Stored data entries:
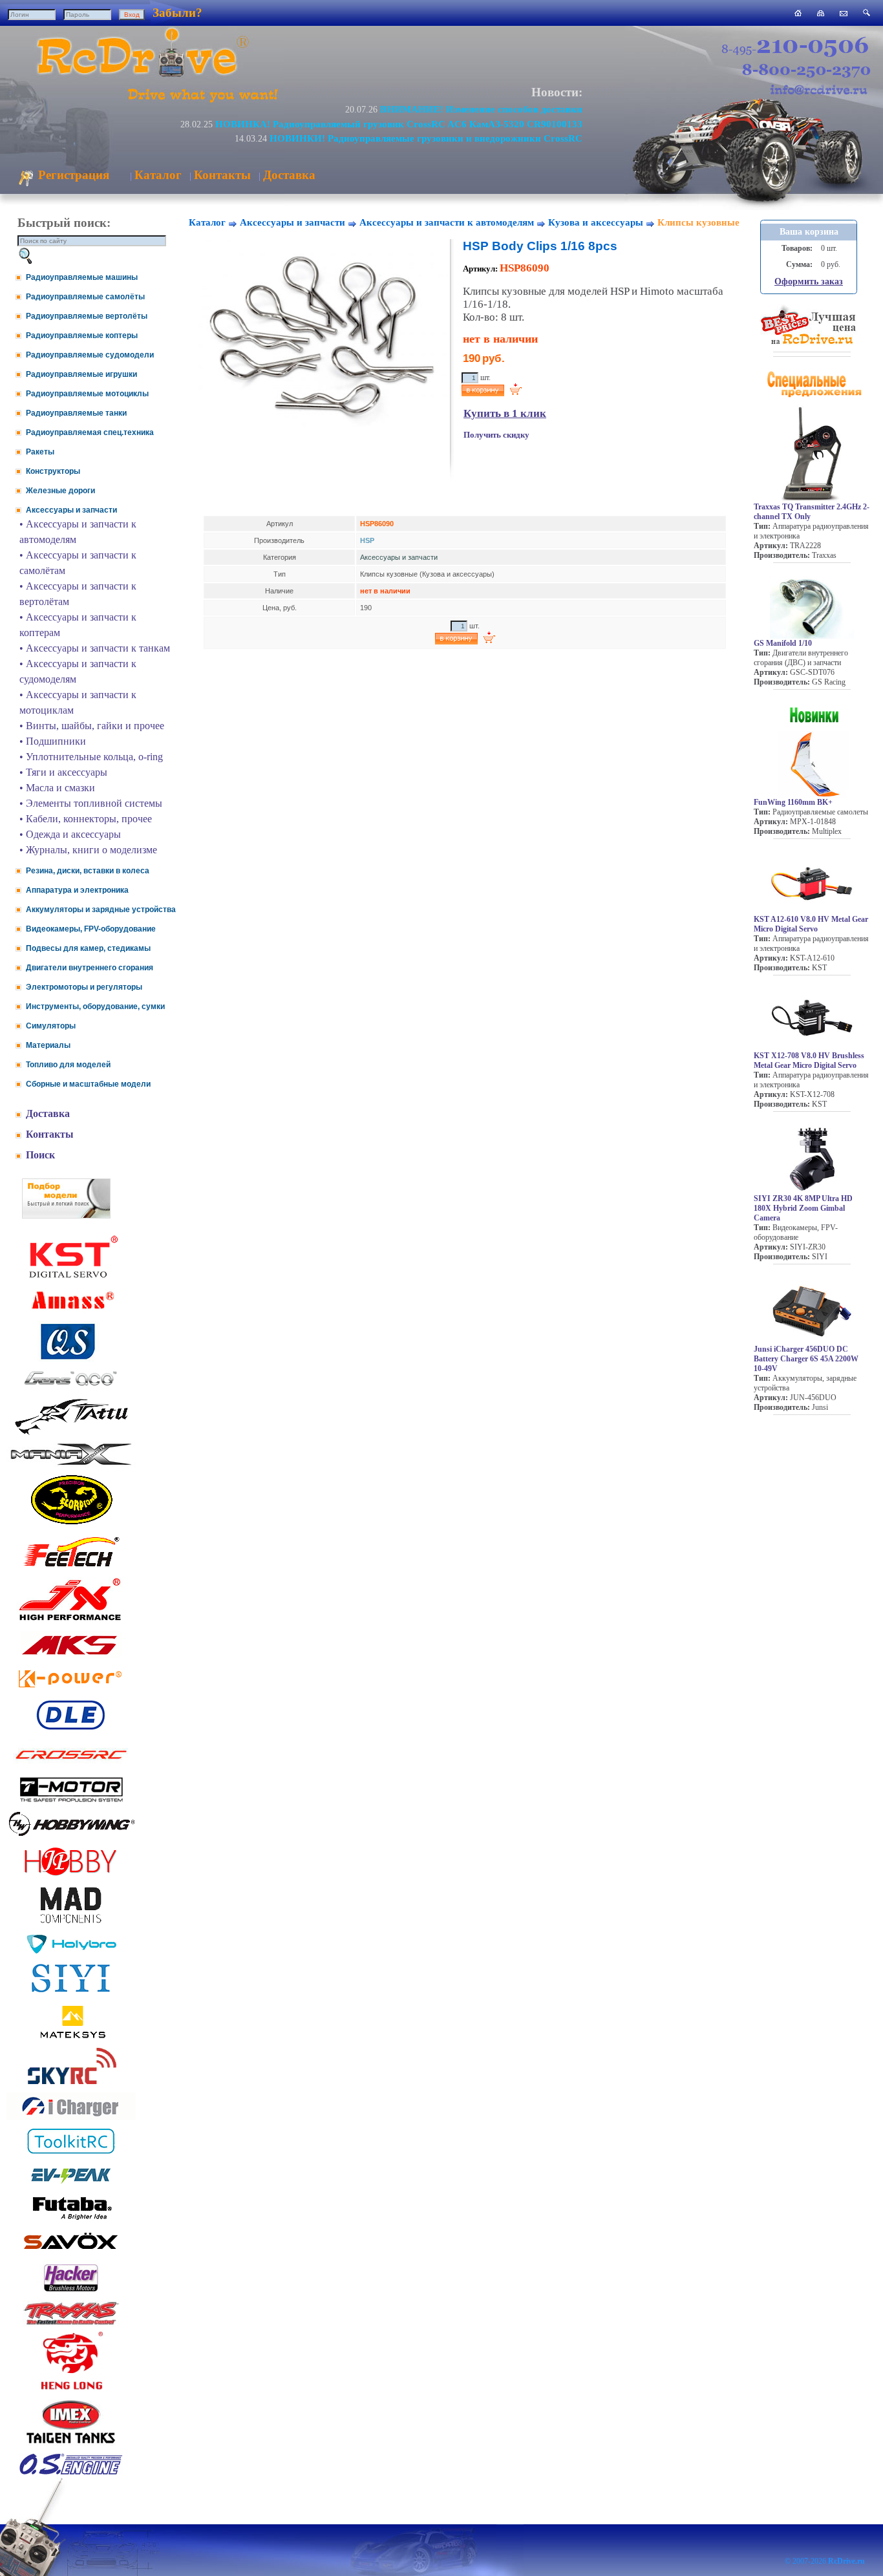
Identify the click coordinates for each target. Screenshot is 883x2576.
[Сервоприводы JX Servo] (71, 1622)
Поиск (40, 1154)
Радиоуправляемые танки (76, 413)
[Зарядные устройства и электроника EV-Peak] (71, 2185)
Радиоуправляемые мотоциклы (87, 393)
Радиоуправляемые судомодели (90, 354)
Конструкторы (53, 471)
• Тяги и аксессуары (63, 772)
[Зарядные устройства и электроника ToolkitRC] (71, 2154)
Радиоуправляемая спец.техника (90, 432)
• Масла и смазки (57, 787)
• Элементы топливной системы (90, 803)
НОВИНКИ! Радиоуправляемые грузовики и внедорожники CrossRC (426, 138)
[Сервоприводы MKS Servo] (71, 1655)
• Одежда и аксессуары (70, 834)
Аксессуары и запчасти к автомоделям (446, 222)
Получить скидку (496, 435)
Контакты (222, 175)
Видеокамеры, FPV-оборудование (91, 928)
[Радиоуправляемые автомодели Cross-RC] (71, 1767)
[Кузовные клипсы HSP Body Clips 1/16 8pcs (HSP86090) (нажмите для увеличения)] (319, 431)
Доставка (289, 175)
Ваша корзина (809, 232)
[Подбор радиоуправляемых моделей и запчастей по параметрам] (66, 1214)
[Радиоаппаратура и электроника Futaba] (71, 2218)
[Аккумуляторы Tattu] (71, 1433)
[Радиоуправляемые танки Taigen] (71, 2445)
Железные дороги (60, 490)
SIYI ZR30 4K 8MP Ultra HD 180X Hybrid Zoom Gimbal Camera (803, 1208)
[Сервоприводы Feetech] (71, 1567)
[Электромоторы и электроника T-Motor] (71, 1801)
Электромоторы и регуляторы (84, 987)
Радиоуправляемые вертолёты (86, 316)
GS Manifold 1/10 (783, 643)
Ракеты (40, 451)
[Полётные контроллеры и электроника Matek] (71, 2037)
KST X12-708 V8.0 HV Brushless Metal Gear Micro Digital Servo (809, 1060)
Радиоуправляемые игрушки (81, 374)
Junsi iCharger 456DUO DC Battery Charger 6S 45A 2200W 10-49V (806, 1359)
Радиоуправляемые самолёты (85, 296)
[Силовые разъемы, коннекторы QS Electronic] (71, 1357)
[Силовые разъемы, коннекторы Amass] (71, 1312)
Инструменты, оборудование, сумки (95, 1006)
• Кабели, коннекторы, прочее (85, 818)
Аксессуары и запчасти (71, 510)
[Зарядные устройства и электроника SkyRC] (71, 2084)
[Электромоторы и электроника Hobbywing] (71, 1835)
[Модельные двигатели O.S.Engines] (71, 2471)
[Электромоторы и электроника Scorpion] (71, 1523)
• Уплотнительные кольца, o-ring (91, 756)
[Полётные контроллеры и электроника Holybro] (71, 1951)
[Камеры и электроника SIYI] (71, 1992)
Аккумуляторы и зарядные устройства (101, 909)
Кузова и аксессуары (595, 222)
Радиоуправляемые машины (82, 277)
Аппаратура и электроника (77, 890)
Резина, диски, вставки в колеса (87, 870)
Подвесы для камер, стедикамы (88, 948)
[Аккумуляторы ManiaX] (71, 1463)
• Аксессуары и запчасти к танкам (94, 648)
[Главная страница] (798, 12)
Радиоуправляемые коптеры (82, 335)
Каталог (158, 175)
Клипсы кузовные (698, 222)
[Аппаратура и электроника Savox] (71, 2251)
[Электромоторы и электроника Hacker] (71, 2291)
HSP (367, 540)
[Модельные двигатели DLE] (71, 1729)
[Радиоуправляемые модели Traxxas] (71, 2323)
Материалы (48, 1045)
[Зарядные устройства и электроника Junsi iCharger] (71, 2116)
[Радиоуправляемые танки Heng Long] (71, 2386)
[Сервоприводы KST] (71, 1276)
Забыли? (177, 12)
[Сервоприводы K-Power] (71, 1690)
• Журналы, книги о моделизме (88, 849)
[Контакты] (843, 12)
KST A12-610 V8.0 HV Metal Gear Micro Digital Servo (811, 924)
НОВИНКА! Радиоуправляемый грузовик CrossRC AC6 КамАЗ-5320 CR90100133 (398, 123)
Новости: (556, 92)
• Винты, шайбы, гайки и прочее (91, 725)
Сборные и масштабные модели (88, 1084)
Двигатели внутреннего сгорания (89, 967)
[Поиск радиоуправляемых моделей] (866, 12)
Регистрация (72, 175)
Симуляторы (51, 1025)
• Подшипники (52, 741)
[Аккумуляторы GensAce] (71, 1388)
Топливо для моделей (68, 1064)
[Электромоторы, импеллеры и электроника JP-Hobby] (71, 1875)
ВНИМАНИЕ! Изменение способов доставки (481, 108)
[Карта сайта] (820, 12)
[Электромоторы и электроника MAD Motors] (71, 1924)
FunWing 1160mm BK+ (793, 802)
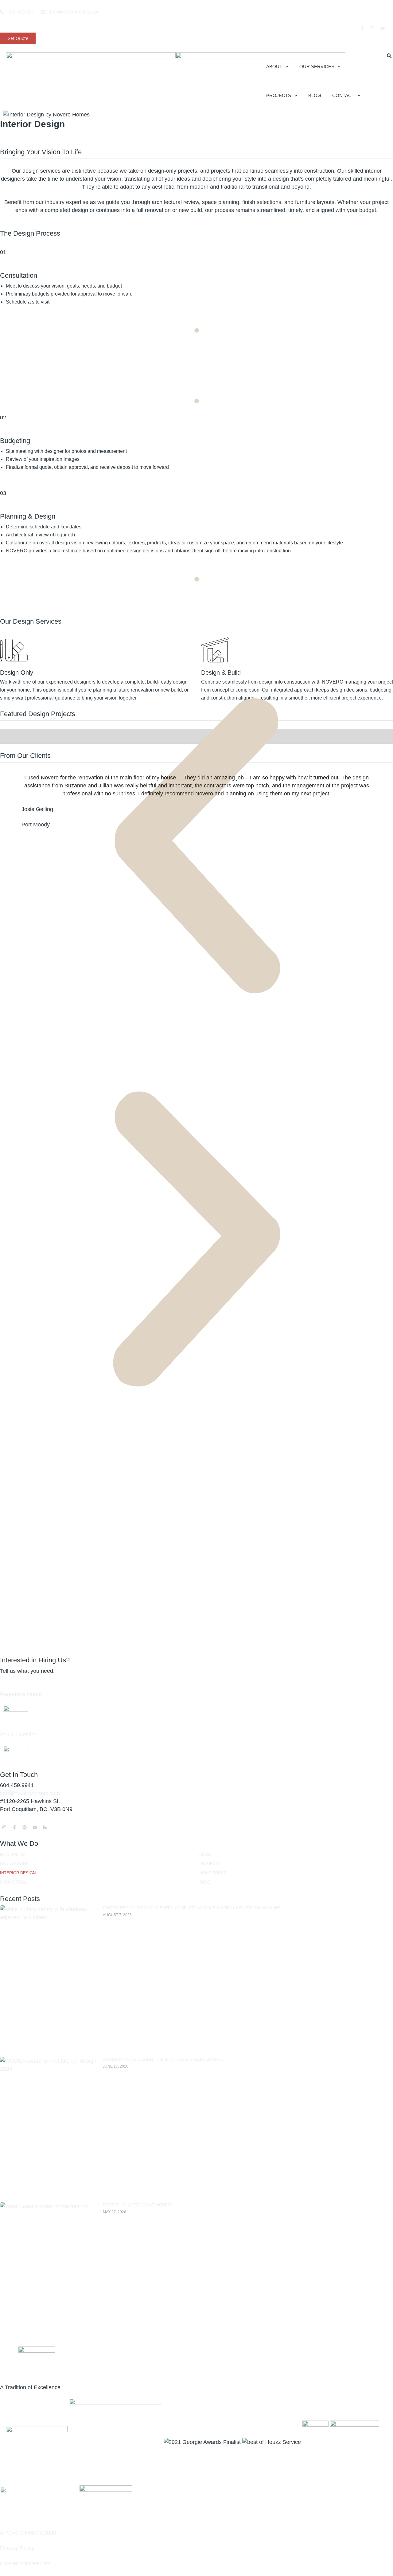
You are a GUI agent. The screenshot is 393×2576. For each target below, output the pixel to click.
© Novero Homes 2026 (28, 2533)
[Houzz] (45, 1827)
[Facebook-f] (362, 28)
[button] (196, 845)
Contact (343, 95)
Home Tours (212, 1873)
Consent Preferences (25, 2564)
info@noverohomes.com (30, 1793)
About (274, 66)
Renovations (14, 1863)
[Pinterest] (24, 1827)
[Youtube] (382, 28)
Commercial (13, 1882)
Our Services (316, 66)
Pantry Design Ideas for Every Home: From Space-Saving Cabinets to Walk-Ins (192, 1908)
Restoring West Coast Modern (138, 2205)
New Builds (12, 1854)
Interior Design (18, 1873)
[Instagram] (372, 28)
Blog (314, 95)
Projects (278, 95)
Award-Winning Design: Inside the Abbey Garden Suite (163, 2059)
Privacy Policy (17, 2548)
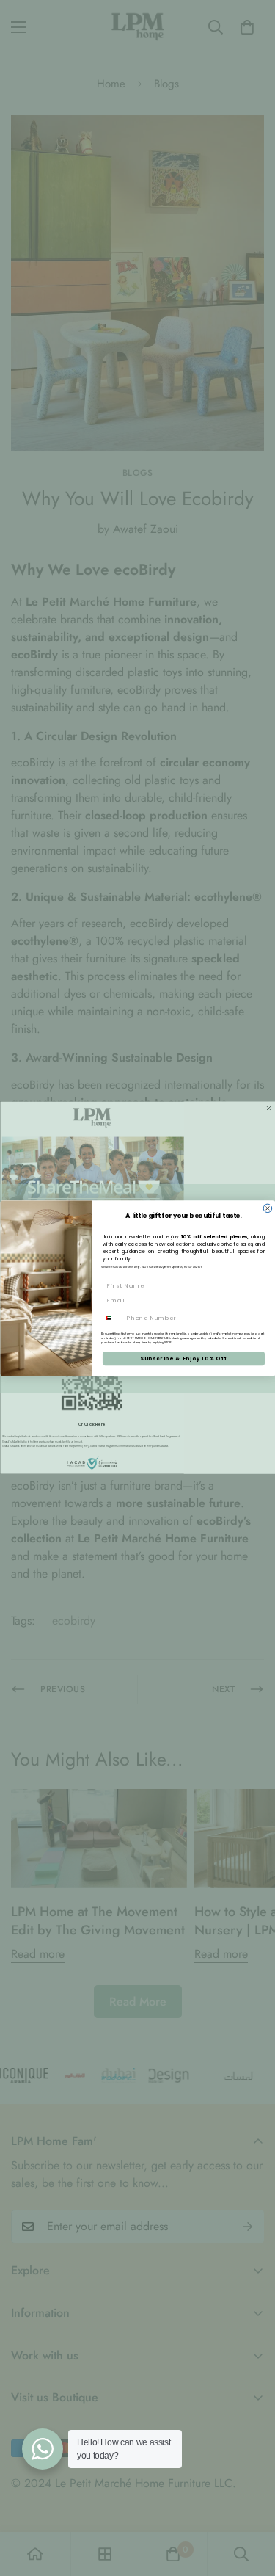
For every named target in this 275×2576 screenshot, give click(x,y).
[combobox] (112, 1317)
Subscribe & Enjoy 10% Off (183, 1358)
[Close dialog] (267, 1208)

- **Exercise aim**
If a line above holds the word "Полётные", copy it.

- **Exercise output**
[Полётные контроллеры и электроника Matek] (71, 2037)
[Полётные контроллеры и электроника Holybro] (71, 1951)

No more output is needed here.